Saved entries

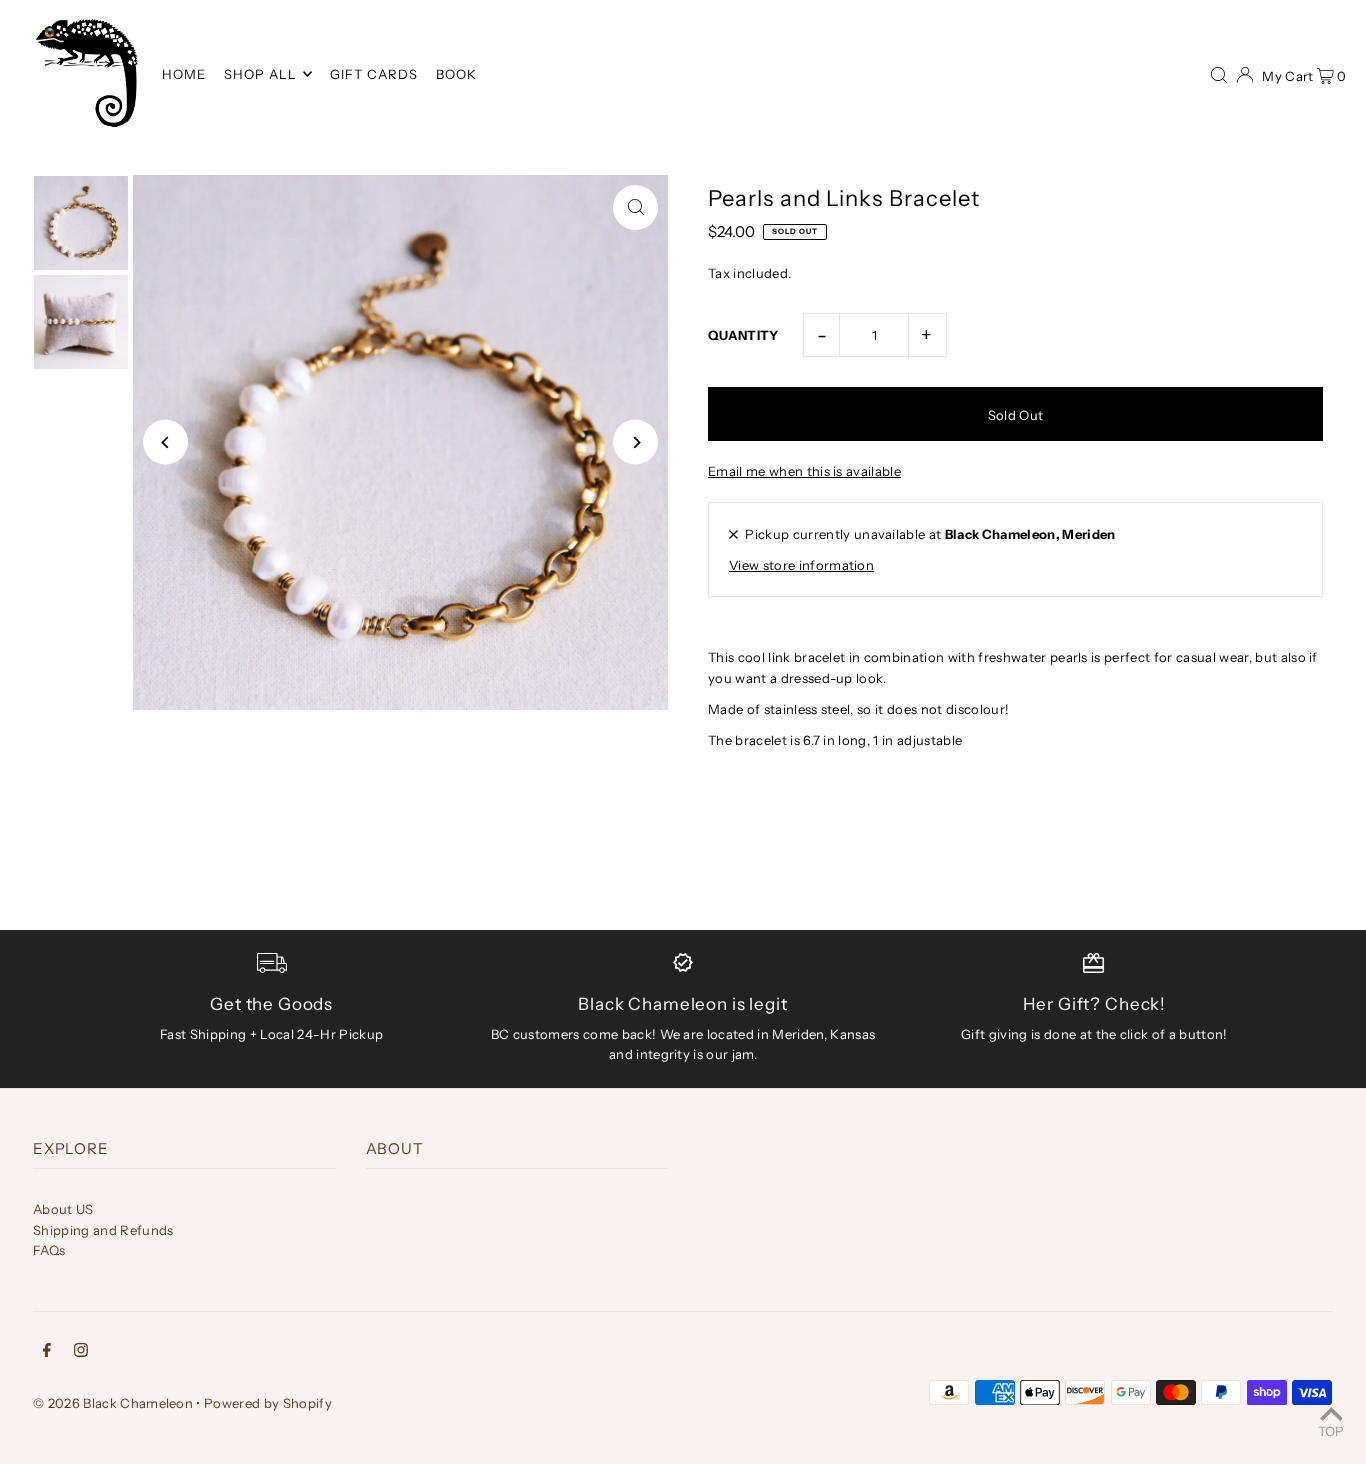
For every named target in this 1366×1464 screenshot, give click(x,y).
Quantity (743, 335)
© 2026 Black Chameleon (113, 1403)
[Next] (635, 442)
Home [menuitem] (184, 74)
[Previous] (165, 442)
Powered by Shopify (268, 1403)
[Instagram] (81, 1352)
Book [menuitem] (456, 74)
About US (63, 1209)
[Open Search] (1219, 73)
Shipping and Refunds (103, 1230)
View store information (801, 565)
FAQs (49, 1250)
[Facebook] (47, 1352)
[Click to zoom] (635, 207)
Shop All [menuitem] (260, 74)
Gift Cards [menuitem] (374, 74)
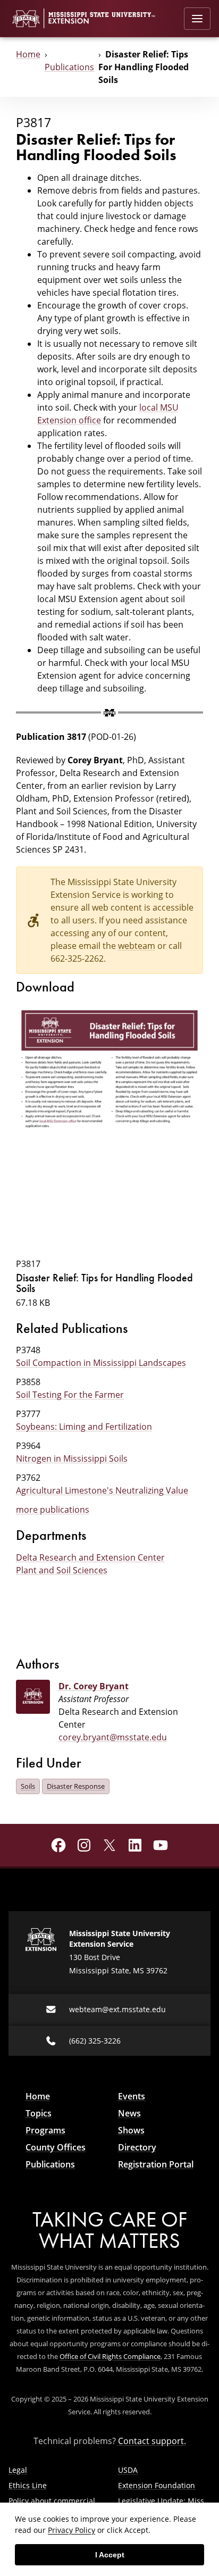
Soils (28, 1786)
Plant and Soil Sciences (61, 1570)
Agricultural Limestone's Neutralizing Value (102, 1490)
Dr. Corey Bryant (93, 1686)
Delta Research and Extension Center (90, 1557)
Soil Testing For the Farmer (70, 1394)
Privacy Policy (71, 2530)
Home (28, 54)
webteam (136, 946)
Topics (39, 2113)
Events (131, 2096)
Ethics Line (28, 2485)
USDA (128, 2470)
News (129, 2113)
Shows (131, 2130)
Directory (137, 2147)
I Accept (109, 2554)
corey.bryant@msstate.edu (112, 1737)
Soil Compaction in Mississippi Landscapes (101, 1363)
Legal (18, 2470)
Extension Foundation (156, 2485)
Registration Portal (155, 2164)
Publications (69, 67)
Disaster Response (76, 1786)
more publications (52, 1509)
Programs (45, 2130)
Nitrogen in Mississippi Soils (72, 1458)
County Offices (56, 2147)
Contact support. (152, 2441)
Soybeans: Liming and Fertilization (84, 1426)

Problem details ▸
Keep each line of the records exactly as it is while transcribing them, but leave the images behind.

Response ▸
For every named target in this 1366×1464 screenshot, give click(x,y).
Quantity (743, 335)
© 2026 Black Chameleon (113, 1403)
[Next] (635, 442)
Home [menuitem] (184, 74)
[Previous] (165, 442)
Powered by Shopify (268, 1403)
[Instagram] (81, 1352)
Book [menuitem] (456, 74)
About US (63, 1209)
[Open Search] (1219, 73)
Shipping and Refunds (103, 1230)
View store information (801, 565)
FAQs (49, 1250)
[Facebook] (47, 1352)
[Click to zoom] (635, 207)
Shop All [menuitem] (260, 74)
Gift Cards [menuitem] (374, 74)
Soils (28, 1786)
Plant and Soil Sciences (61, 1570)
Agricultural Limestone's Neutralizing Value (102, 1490)
Dr. Corey Bryant (93, 1686)
Delta Research and Extension Center (90, 1557)
Soil Testing For the Farmer (70, 1394)
Privacy Policy (71, 2530)
Home (28, 54)
webteam (136, 946)
Topics (39, 2113)
Events (131, 2096)
Ethics Line (28, 2485)
USDA (128, 2470)
News (129, 2113)
Shows (131, 2130)
Directory (137, 2147)
I Accept (109, 2554)
corey.bryant@msstate.edu (112, 1737)
Soil Compaction in Mississippi Landscapes (101, 1363)
Legal (18, 2470)
Extension Foundation (156, 2485)
Registration Portal (155, 2164)
Publications (69, 67)
Disaster Response (76, 1786)
more publications (52, 1509)
Programs (45, 2130)
Nitrogen in Mississippi Soils (72, 1458)
County Offices (56, 2147)
Contact support. (152, 2441)
Soybeans: Liming and Fertilization (84, 1426)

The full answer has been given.